-- PROBLEM REQUIREMENTS --
Whenever a line below includes the word "computer", copy that line.

** DATA PROVIDED follows **

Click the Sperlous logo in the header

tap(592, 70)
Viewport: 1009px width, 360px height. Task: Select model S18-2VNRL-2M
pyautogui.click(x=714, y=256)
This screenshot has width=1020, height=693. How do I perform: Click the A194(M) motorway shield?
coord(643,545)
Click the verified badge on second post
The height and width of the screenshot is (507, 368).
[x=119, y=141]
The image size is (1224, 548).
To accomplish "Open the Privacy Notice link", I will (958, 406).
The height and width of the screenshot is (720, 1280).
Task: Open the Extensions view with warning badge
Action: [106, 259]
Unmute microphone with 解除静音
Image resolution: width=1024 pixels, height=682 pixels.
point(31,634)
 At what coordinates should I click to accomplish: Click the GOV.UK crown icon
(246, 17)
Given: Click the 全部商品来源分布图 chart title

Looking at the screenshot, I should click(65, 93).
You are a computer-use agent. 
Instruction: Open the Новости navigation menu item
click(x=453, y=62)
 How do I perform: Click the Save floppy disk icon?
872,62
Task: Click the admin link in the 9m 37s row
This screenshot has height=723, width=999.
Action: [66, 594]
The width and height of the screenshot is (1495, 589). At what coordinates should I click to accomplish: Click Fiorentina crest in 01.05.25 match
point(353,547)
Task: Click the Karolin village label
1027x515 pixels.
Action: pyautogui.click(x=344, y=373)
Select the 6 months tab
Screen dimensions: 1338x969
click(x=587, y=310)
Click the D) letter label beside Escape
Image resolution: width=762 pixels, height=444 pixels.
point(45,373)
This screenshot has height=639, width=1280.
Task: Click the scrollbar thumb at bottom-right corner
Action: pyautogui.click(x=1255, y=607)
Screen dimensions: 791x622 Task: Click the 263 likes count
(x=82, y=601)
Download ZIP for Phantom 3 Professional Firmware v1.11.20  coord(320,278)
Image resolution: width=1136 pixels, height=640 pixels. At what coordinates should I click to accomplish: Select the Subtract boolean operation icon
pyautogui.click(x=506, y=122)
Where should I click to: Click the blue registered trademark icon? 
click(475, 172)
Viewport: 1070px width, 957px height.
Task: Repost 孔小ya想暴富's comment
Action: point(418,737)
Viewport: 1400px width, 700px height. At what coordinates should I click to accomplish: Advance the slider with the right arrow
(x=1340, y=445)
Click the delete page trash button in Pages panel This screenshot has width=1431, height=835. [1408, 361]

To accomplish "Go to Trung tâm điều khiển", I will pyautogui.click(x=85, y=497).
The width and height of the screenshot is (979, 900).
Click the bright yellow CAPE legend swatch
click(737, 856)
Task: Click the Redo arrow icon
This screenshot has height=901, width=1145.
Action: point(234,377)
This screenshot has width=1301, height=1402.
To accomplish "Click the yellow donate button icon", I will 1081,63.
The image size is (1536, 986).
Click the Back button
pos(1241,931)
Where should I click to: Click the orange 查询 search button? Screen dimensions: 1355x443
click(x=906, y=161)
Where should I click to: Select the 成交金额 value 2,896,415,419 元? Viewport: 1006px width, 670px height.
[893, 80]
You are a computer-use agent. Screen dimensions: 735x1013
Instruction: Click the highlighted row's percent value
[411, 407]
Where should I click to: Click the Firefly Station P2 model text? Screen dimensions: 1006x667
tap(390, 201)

** End of DATA PROVIDED **

-- SOLUTION BELOW --
You are a computer-use agent. 
You are a computer-use agent. Screen dimensions: 735x1013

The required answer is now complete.